Effective disaster planning can mean the difference between bringing a business back online quickly or potentially closing the front doors forever. It could mean the loss of millions of dollars or just a few minutes of downtime. Business continuity plans provide businesses with a road map for responding to problems, from severe weather events, to a loss of electricity, to massive flooding, among many other scenarios.

And according to an article on www.sfgate.com by Verne Kopytoff, the first step in planning is to identify critical assets, including facilities, technology infrastructure and corporate data, and then document how to protect those assets in the event of disruption.

“Planning should not be limited just to a company’s own operations,” Kopytoff writes. “Key partners and suppliers could also run into trouble. For example, companies are increasingly using software in the cloud — services provided by third parties from remote data centers. What if such a vendor went offline?”

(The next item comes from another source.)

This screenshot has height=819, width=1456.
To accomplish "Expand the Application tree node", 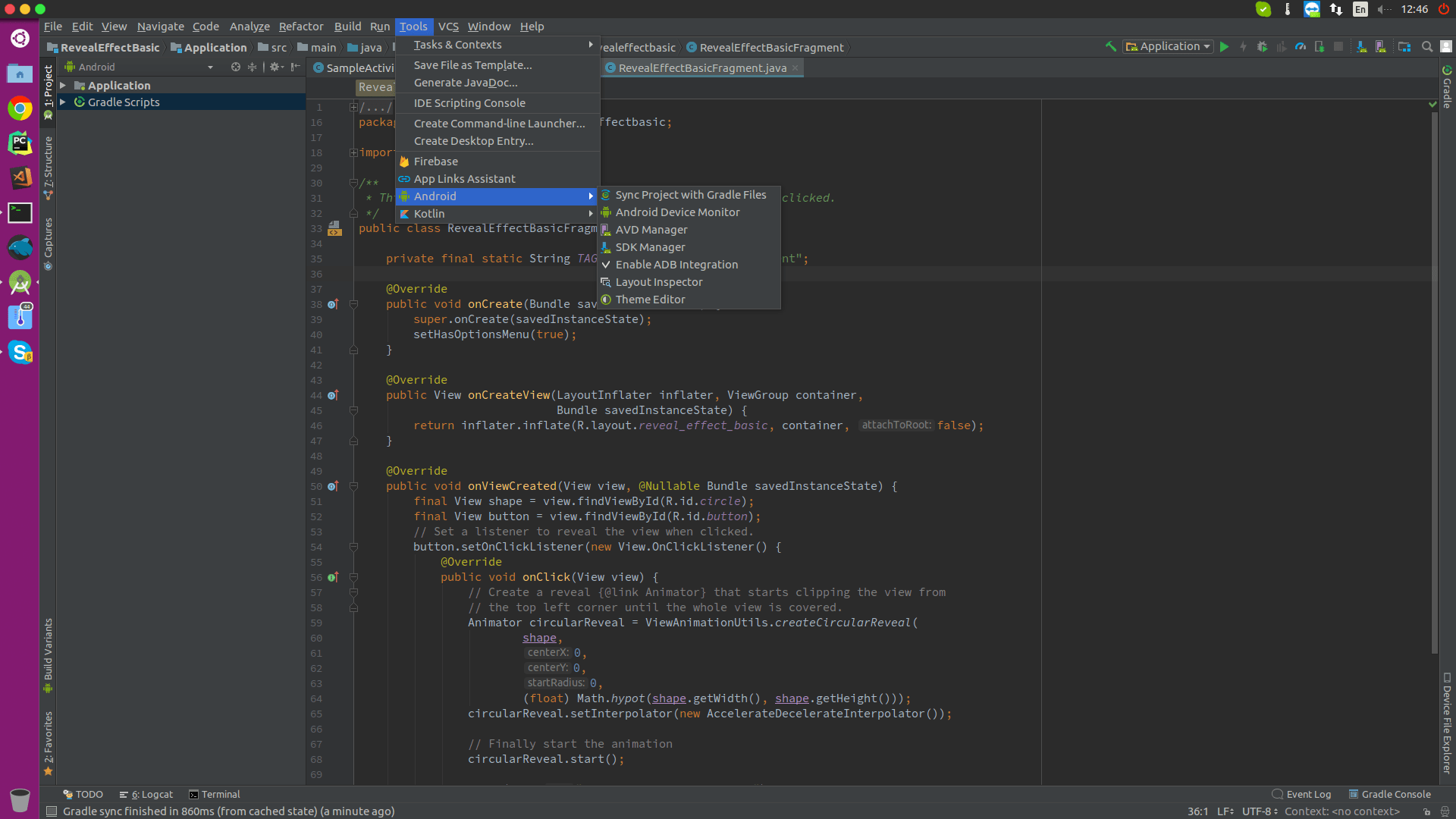I will (x=63, y=86).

Almost three-quarters of companies have a BC plan, according to a survey of 300 executives conducted in 2011 by Disaster Recovery Journal and consulting firm Forrester Research. These companies focus on technology recovery first and foremost, including ensuring that key computer systems operate during and after any disaster strikes. This can be costly, however, and companies must strike a balance between keeping some systems in place while letting others take a back seat temporarily. But most important is backing up at a secure facility, which may be offsite. Another key BC area is drilling to ensure that data-recovery plans work in all situations.